WHAT IS BEING ASKED
Wherever "tree" turns up in the entries, copy out the line that holds it.

Saved data entries

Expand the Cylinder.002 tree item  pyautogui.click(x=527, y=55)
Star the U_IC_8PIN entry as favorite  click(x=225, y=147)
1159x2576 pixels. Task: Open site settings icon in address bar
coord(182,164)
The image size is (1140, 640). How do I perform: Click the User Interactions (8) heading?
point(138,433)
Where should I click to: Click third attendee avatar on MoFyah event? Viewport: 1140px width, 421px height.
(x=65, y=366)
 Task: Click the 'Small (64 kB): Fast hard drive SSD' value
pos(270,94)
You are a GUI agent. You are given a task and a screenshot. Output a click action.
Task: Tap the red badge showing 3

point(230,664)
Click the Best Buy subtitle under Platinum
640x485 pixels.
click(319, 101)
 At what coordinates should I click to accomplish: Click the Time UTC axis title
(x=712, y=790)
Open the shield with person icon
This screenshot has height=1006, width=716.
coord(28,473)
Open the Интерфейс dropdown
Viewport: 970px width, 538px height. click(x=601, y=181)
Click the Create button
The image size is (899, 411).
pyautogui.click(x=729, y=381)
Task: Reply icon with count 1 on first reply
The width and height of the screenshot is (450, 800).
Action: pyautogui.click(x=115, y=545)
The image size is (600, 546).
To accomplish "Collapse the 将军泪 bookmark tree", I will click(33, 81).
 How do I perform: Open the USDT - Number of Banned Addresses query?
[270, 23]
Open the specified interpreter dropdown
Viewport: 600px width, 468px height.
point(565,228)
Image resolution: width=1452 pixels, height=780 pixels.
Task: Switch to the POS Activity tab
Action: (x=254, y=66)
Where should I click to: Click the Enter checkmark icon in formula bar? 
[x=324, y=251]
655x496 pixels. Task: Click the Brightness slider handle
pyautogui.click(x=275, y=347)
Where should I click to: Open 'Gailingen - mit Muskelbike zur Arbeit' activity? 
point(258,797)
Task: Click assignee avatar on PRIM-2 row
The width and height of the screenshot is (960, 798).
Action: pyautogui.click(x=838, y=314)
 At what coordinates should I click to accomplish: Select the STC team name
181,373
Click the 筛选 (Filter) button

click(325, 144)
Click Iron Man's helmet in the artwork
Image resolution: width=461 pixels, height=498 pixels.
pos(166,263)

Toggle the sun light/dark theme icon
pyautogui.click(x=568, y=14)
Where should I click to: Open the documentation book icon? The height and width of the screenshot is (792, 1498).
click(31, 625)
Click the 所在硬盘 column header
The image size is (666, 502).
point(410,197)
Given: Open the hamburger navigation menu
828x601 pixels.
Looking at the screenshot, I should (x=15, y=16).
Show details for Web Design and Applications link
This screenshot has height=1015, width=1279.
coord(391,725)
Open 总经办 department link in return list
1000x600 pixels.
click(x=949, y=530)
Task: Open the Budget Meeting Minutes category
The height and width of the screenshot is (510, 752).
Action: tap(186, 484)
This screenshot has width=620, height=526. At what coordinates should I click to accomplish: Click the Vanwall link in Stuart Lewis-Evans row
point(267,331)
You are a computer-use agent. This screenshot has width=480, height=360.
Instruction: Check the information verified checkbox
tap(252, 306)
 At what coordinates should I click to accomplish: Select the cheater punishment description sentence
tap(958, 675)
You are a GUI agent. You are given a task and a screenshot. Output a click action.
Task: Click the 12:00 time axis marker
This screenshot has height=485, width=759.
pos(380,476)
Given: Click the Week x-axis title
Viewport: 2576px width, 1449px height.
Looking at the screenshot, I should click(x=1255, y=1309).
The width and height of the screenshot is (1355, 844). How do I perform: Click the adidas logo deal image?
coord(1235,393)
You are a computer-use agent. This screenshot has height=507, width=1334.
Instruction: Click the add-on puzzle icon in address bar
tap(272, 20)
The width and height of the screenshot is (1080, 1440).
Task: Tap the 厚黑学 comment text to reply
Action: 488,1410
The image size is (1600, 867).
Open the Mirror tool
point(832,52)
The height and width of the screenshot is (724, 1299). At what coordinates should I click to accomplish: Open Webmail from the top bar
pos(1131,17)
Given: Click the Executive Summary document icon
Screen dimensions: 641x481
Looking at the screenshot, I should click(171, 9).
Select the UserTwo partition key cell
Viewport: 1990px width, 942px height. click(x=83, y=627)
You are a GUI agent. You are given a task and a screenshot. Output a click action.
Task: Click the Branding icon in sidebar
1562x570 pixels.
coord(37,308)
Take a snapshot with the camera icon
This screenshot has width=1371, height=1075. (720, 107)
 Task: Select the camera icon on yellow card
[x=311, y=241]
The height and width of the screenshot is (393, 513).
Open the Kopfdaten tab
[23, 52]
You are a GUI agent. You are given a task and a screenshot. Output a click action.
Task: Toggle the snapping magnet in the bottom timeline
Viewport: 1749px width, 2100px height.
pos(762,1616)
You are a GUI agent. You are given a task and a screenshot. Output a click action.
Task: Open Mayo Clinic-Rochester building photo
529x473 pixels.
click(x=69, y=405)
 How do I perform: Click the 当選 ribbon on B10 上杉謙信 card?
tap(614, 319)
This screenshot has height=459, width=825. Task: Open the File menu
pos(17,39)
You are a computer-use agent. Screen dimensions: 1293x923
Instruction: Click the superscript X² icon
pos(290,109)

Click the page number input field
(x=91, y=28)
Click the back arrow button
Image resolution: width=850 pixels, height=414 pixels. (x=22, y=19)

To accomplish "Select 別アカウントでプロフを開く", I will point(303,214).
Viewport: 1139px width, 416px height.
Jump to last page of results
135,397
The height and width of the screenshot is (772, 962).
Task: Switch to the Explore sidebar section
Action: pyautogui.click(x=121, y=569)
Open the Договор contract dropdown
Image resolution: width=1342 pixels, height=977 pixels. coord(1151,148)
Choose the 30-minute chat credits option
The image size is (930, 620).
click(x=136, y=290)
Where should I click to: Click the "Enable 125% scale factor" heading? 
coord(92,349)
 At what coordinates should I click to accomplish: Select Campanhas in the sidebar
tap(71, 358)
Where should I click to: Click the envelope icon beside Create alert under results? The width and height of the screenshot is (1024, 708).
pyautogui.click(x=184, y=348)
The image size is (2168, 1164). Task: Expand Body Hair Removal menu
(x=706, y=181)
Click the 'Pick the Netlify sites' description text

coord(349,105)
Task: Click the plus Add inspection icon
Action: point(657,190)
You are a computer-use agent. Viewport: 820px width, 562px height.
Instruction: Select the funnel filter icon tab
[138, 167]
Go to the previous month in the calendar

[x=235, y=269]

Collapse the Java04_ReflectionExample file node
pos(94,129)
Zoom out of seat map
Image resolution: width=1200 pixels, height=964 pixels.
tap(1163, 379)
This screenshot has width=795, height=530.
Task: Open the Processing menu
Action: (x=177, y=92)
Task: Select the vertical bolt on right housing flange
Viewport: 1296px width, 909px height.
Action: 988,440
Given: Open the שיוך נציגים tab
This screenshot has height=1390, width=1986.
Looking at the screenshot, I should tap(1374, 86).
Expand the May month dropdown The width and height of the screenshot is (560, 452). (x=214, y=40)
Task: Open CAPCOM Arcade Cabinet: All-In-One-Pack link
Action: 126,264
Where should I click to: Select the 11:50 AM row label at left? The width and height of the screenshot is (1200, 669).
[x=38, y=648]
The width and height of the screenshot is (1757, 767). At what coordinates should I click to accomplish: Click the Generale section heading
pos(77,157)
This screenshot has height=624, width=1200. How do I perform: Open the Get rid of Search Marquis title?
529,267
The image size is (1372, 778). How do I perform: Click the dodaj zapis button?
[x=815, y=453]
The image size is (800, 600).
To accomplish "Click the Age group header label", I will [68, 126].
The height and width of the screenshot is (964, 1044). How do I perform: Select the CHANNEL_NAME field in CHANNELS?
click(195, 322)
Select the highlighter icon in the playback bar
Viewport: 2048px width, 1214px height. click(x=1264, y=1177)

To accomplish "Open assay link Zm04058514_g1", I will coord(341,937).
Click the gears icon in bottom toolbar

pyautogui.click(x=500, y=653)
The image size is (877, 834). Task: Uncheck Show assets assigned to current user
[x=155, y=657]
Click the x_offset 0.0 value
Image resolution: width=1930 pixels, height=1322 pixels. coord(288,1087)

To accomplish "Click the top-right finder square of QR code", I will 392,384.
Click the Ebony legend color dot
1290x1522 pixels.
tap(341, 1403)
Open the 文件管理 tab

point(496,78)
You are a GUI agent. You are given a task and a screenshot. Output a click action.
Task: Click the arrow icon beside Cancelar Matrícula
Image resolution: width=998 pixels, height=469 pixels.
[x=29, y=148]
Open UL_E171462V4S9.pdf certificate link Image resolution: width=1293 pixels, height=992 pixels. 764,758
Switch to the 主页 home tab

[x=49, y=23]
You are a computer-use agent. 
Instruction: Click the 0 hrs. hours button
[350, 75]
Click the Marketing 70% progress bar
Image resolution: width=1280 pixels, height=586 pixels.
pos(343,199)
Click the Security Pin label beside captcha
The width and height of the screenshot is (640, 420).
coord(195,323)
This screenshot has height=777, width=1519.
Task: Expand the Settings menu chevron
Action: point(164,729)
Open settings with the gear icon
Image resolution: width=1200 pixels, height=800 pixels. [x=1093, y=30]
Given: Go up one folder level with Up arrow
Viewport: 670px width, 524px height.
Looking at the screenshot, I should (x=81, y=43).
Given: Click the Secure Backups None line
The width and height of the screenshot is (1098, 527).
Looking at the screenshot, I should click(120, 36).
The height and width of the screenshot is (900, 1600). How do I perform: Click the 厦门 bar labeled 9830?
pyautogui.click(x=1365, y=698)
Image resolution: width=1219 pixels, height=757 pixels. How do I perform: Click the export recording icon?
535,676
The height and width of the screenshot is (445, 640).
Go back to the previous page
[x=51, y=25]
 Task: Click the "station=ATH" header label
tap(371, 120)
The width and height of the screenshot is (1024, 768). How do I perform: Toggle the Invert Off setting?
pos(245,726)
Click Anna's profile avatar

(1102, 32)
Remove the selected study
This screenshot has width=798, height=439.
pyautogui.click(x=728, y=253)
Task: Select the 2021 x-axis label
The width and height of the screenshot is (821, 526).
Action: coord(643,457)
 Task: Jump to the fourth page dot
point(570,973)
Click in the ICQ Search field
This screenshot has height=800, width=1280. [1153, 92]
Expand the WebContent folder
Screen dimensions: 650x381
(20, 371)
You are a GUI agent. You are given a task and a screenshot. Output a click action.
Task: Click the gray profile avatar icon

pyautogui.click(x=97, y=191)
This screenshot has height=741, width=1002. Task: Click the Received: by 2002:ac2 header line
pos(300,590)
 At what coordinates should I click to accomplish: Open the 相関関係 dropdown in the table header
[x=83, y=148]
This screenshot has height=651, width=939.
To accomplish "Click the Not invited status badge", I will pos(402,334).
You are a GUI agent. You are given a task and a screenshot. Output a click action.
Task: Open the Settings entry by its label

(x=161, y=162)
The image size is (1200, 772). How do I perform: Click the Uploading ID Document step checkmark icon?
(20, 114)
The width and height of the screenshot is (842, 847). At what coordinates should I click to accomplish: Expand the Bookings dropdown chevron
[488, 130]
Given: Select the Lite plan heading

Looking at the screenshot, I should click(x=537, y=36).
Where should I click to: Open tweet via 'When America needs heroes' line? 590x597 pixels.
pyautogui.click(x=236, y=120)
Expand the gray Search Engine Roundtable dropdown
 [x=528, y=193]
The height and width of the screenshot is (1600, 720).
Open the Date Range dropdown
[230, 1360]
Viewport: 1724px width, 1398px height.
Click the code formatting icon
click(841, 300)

WRITTEN SOLUTION
Expand the Cylinder.002 tree item  pyautogui.click(x=527, y=55)
To accomplish "Collapse the 将军泪 bookmark tree", I will click(33, 81).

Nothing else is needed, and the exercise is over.